Re: Removal of "Revocation Lists" feature (Options -> Advanced -> Revocation Lists)

2013-05-01 Thread Robert Relyea

On 05/01/2013 03:07 PM, Sean Leonard wrote:

Please, do not remove this important feature.

On 4/30/2013 2:28 PM, Brian Smith wrote:

Hi all,

I propose we remove the "Revocation Lists" feature (Options -> 
Advanced -> Revocation Lists). Are there any objections? If so, 
please explain your objection.


Please do not remove this feature. There are several objections.


Thanks for your input.

Brian, I was under the impression you wanted to remove the CRL 
autofetching feature (where you enter a URL and a fetching time and the 
CRL will automatically be fetched). When I looked at the UI, it looked 
like it had both the URL fetching feature as well as the ability to 
manage downloaded CRLs. I think you need to be careful about removing 
the management ability with CRLs.
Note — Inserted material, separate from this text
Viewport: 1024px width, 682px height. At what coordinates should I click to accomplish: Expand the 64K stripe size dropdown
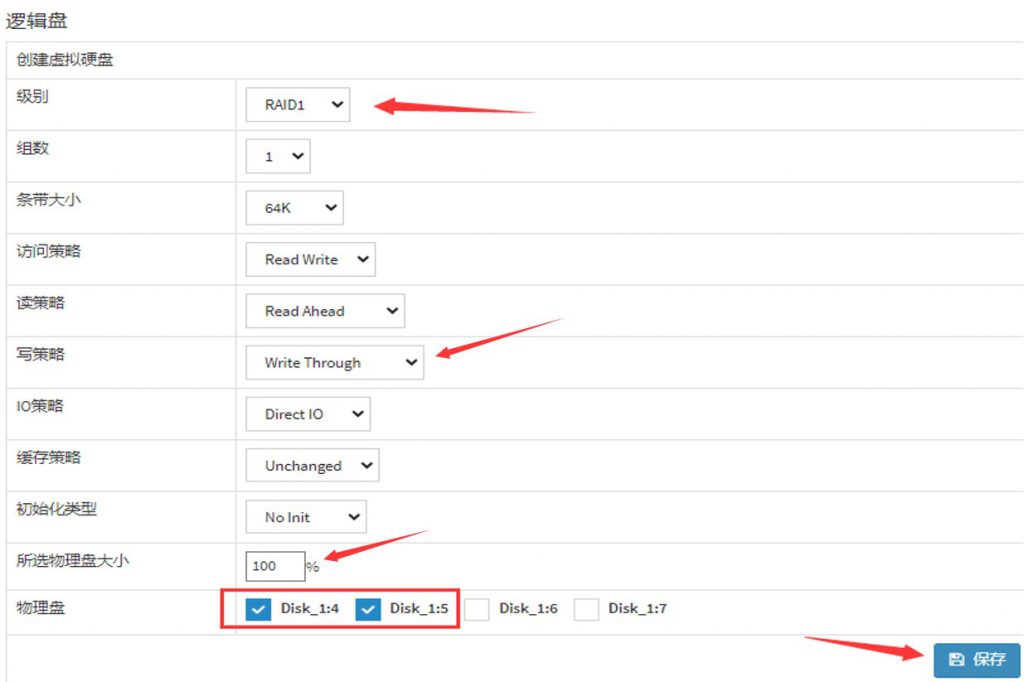tap(294, 208)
The most important part of the UI is 
the ability to delete CRLs which may have gotten into the database.


Any the processing of already loaded CRLs is part of NSS proper. You can 
load them and delete them by hand with crlutil. What you can't do is 
have them automatically refreshed.


Sean, is it the ability to load offline CRLs or the automatically 
fetch/refresh them that you object to. I already know that processing 
offline, already loaded CRLs are a requirement, so it's not going away 
from NSS anytime soon.


bob

-- 
dev-tech-crypto mailing list
dev-tech-crypto@lists.mozilla.org
https://lists.mozilla.org/listinfo/dev-tech-crypto

Re: Removal of "Revocation Lists" feature (Options -> Advanced -> Revocation Lists)

2013-05-01 Thread Brian Smith
Sean Leonard wrote:
> Brian Smith wrote:
> > The "Revocation Lists" feature allows a user to configure Firefox
> > to poll the CAs server on a regular interval. As far as I know,
> > Firefox is the only browser to have such a feature. Other browser
> > either ignore CRLs completely or download CRLs on an "as needed"
> > basis based on a URL embedded in the certificate.
> 
> This is not true.
> 
> The Microsoft Windows CryptoAPI stack allows users (and admins) to
> load CRLs manually, not just via an automated network call during
> certificate validation. These CRLs are checked by default (indeed,
> in preference to the network download) if they are present. Admins
> can push updated CRLs to PCs as well.

Thanks for correcting my mistake. I did search for this feature, but I could 
not find it. How does one access this feature?

> All applications on Windows that use CryptoAPI use the CRL store.
> This includes Internet Explorer, Google Chrome (at least certain
> versions and/or derivative Chromium products), and all other
> Windows-based apps that use the operating system-provided SSL or
> other certificate-touching functions (Outlook, the rest of the
> Office Suite, Authenticode, driver/kernel signing, etc.).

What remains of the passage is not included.